75 Tuttavia, un’interpretazione che, sebbene i termini «commerciale» o «imprenditoriale», di cui all’articolo 2, paragrafo 7, della direttiva 2004/35 non presentino necessariamente in tutte le versioni linguistiche una portata puramente economica, escluda dalla nozione di «attività professionale» le attività svolte nell’interesse pubblico in forza di una delega ex lege per il fatto che non sarebbero connesse al mercato o non avrebbero natura concorrenziale priverebbe la direttiva 2004/35 di una parte del suo effetto utile, sottraendo dal suo ambito di applicazione tutta una serie di attività, come quelle di cui trattasi nella causa principale, che presentano un rischio reale per la salute umana o per l’ambiente.
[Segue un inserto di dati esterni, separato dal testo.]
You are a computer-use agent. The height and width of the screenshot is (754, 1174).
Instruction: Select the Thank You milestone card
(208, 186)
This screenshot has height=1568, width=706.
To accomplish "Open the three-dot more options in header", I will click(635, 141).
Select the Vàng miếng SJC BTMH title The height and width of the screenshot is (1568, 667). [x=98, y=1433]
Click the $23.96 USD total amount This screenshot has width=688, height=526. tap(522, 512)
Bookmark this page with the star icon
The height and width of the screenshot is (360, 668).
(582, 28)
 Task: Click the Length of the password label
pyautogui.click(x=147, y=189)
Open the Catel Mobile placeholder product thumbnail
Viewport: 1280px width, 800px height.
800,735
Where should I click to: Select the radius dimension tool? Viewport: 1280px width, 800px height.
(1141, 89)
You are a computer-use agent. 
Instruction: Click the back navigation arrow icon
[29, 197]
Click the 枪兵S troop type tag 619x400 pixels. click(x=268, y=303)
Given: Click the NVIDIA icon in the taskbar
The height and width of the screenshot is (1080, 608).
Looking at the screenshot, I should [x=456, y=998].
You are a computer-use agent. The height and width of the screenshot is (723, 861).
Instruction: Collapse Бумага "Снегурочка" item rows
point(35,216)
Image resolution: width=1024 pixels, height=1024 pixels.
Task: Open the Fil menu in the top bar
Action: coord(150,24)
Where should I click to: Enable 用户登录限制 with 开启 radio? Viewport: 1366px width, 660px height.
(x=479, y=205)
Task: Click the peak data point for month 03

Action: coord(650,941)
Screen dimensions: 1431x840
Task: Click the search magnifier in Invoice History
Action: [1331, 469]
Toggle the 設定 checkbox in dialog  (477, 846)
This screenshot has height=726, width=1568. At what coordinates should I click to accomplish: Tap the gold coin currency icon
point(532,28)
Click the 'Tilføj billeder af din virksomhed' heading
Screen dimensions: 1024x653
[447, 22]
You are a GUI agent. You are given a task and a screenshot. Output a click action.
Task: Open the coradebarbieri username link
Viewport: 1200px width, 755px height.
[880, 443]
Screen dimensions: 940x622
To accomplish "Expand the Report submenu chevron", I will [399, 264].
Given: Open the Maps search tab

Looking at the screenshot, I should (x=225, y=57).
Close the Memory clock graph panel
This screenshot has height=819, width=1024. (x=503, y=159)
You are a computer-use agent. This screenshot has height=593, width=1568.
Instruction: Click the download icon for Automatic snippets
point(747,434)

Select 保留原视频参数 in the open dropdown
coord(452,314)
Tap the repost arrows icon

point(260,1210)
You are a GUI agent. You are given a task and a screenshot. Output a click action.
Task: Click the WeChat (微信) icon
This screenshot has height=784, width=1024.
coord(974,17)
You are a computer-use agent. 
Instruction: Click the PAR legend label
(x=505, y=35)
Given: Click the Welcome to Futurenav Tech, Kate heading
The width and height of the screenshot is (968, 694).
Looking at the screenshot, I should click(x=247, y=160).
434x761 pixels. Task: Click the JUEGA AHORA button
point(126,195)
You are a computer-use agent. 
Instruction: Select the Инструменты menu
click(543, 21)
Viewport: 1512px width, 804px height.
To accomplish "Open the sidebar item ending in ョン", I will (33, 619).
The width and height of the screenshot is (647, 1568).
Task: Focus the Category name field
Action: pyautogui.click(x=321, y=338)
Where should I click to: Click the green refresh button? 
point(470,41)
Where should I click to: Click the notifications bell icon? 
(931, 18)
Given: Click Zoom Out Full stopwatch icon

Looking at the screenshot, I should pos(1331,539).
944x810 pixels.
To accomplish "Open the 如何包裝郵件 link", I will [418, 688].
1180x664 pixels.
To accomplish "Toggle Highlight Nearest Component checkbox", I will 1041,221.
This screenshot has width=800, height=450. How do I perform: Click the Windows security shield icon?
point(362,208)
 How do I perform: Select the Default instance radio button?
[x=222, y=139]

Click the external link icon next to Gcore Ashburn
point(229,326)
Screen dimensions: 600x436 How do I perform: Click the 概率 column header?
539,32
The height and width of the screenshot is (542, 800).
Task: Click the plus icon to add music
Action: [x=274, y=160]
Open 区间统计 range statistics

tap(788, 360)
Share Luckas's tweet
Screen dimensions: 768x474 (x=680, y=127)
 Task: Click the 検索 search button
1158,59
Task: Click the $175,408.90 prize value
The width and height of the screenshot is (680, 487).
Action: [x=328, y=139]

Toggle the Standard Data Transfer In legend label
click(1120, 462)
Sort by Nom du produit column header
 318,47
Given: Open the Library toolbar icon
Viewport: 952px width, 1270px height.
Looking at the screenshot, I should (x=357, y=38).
76 Da quanto precede consegue che la nozione di «attività professionale», di cui all’articolo 2, paragrafo 7, della direttiva 2004/35, non è circoscritta alle sole attività connesse al mercato o che hanno natura concorrenziale, bensì comprende tutte le attività svolte in un contesto professionale, in contrapposizione a quelle puramente personali o domestiche, e, pertanto, le attività svolte nell’interesse pubblico in forza di una delega ex lege.
77 Alla luce delle considerazioni che precedono, la seconda questione va risolta dichiarando che l’articolo 2, paragrafo 7, della direttiva 2004/35 dev’essere interpretato nel senso che la nozione di «attività professionale» ivi definita comprende anche le attività svolte nell’interesse pubblico in forza di una delega ex lege.
Sulle spese
78 Nei confronti delle parti nel procedimento principale la presente causa costituisce un incidente sollevato dinanzi al giudice nazionale, cui spetta quindi statuire sulle spese. Le spese sostenute da altri soggetti per presentare osservazioni alla Corte non possono dar luogo a rifusione.
Per questi motivi, la Corte (Prima Sezione) dichiara:
1) La nozione di «normale gestione dei siti, quale definita nei documenti di gestione o di indirizzo relativi all’habitat, o praticata anteriormente dai proprietari o dagli operatori», di cui all’allegato I, terzo comma, secondo trattino, della direttiva 2004/35/CE del Parlamento europeo e del Consiglio, del 21 aprile 2004, sulla responsabilità ambientale in materia di prevenzione e riparazione del danno ambientale, deve essere intesa nel senso che comprende, da un lato, qualsiasi misura amministrativa o organizzativa suscettibile di avere un impatto sulle specie e sugli habitat naturali protetti che si trovano in un sito, come risulta dai documenti di gestione adottati dagli Stati membri sulla base della direttiva 92/43/CEE del Consiglio, del 21 maggio 1992, relativa alla conservazione degli habitat naturali e seminaturali e della flora e della fauna selvatiche, e della direttiva 2009/147/CE del Parlamento europeo e del Consiglio, del 30 novembre 2009, concernente la conservazione degli uccelli selvatici, e interpretati, se necessario, con riferimento a qualunque disposizione nazionale di recepimento di tali ultime due direttive o, in mancanza, conforme allo spirito e alla finalità di tali direttive, e, dall’altro, qualsiasi misura amministrativa o organizzativa considerata usuale, generalmente riconosciuta, stabilita e praticata per un periodo di tempo sufficientemente lungo dai proprietari o dagli operatori fino al verificarsi di un danno causato dall’impatto di tale misura sulle specie e sugli habitat naturali protetti, ove tutte queste misure devono anche essere compatibili con gli obiettivi alla base delle direttive 92/43 e 2009/147 e, in particolare, con le pratiche agricole generalmente ammesse.
2) L’articolo 2, paragrafo 7, della direttiva 2004/35 dev’essere interpretato nel senso che la nozione di «attività professionale» ivi definita comprende anche le attività svolte nell’interesse pubblico in forza di una delega ex lege.